Task brief>
Throughout the listing that follows, find each line with the word "agent" and copy it.

++++ Supplied records ++++

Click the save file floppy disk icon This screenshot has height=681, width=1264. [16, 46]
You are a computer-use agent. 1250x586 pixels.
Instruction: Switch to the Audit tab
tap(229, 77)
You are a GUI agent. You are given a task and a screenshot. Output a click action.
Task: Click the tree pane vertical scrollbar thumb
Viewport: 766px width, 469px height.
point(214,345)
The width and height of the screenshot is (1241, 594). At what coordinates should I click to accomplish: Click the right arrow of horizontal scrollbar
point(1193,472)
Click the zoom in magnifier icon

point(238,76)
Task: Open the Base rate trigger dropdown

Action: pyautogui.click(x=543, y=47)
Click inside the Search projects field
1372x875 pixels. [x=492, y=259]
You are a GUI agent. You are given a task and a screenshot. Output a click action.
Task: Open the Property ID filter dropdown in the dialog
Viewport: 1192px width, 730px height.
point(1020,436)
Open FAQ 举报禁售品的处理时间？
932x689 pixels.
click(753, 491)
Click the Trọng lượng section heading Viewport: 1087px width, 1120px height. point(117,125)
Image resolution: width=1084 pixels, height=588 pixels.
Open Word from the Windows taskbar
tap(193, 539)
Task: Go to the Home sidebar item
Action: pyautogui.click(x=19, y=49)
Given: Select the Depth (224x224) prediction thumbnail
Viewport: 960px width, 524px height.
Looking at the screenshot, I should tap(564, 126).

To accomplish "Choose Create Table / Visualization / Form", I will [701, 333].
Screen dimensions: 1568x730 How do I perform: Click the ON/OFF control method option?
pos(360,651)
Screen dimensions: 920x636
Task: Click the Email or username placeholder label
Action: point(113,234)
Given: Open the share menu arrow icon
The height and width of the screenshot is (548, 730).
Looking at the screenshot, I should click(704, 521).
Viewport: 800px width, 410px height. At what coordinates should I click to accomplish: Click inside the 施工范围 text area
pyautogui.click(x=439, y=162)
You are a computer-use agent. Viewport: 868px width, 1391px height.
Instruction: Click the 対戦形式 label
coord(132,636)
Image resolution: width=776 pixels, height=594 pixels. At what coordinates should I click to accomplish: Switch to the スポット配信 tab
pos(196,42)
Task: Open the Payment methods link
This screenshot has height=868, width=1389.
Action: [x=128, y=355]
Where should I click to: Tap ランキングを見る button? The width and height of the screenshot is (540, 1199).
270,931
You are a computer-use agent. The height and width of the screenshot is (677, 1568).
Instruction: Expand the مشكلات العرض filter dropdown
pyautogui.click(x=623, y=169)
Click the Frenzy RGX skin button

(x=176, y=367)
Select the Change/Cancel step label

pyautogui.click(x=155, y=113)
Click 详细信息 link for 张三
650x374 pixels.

++++

Result for this exercise>
You are a computer-use agent. 1250x586 pixels.
You are a GUI agent. You are given a task and a screenshot. Output a click action.
You are a GUI agent. You are given a task and a screenshot. Output a click action.
You are a computer-use agent. Viewport: 868px width, 1391px height.
You are a computer-use agent. The height and width of the screenshot is (677, 1568).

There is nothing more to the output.